**Excerpted data**
▶
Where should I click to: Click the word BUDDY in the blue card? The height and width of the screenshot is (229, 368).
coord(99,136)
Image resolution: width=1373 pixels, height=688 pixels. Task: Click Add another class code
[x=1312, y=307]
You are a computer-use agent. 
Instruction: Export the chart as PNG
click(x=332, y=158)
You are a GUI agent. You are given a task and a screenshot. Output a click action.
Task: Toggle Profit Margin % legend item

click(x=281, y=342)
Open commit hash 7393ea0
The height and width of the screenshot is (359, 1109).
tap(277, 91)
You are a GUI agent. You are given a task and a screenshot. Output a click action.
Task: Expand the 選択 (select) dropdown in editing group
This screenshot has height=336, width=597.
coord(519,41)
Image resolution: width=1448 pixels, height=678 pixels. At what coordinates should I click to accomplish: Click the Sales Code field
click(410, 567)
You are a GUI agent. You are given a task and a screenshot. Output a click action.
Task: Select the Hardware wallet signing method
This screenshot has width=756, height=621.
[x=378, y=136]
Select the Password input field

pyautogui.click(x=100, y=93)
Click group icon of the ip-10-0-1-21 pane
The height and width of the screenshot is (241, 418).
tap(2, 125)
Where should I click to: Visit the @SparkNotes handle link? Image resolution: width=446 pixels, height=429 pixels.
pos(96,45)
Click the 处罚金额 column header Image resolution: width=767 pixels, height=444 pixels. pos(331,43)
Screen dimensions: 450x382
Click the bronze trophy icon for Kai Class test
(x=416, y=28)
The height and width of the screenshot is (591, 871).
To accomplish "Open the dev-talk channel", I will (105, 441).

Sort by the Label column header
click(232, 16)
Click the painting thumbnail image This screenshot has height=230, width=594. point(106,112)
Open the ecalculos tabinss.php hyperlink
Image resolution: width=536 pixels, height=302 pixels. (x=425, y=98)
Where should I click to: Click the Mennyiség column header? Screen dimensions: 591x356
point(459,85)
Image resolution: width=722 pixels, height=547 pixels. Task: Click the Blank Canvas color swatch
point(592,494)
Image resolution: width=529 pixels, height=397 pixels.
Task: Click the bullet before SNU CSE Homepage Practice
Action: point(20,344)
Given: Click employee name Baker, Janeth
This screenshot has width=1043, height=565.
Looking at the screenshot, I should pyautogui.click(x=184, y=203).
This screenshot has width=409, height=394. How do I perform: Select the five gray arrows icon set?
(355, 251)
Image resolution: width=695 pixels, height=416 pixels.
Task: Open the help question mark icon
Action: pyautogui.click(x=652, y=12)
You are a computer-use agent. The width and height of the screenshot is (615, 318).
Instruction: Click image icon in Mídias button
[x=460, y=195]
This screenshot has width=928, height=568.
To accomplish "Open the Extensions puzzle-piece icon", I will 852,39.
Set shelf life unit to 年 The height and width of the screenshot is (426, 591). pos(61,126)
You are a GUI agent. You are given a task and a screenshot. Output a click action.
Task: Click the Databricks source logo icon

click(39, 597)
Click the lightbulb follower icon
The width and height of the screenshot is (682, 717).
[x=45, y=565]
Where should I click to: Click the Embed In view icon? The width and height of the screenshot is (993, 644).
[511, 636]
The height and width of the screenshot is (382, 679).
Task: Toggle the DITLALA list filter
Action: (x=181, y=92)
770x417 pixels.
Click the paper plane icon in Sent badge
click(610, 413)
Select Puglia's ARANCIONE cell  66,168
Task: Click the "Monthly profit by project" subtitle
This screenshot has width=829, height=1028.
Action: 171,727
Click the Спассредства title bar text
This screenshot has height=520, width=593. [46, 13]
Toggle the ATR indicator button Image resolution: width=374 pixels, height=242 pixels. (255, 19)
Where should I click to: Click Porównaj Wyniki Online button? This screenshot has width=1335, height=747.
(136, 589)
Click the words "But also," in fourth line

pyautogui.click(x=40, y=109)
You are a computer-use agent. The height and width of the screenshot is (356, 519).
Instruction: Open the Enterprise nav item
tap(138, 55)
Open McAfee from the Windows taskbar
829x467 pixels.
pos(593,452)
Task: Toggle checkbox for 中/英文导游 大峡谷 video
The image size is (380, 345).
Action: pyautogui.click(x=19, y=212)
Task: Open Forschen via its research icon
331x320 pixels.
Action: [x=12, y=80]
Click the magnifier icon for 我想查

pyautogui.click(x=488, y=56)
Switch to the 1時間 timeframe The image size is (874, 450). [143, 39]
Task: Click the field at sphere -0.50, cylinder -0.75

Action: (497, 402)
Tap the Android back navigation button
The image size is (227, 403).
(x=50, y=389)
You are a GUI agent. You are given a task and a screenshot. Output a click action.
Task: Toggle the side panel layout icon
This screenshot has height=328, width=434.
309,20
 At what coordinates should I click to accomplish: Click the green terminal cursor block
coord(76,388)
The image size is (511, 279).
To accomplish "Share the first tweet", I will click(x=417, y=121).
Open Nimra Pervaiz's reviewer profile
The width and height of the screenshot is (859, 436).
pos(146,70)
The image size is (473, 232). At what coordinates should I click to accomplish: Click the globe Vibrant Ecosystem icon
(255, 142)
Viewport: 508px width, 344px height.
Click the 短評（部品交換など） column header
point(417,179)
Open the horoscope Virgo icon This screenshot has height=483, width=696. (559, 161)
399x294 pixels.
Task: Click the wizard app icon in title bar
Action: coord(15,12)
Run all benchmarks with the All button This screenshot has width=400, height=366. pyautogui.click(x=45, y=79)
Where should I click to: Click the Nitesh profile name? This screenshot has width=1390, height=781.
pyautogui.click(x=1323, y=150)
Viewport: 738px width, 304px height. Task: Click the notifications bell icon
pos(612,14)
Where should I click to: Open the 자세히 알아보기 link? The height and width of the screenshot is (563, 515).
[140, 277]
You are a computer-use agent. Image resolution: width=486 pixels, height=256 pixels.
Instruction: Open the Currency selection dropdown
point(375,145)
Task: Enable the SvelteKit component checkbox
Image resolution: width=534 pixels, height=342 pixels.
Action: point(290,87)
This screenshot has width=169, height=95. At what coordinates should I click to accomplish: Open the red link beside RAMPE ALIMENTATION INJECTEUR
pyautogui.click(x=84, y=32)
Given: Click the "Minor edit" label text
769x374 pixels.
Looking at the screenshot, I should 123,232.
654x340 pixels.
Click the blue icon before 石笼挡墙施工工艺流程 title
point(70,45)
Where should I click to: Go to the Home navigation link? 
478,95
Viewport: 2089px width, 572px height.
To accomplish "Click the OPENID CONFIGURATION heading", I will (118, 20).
◀
**Task details**
Restate word for word the lines in the material above from the one with "Toggle the ATR" to the one with "You are a computer-use agent. The height"; both of those lines count, and nothing else does.

**Answer to this problem**
Toggle the ATR indicator button Image resolution: width=374 pixels, height=242 pixels. (255, 19)
Where should I click to: Click Porównaj Wyniki Online button? This screenshot has width=1335, height=747.
(136, 589)
Click the words "But also," in fourth line

pyautogui.click(x=40, y=109)
You are a computer-use agent. The height and width of the screenshot is (356, 519).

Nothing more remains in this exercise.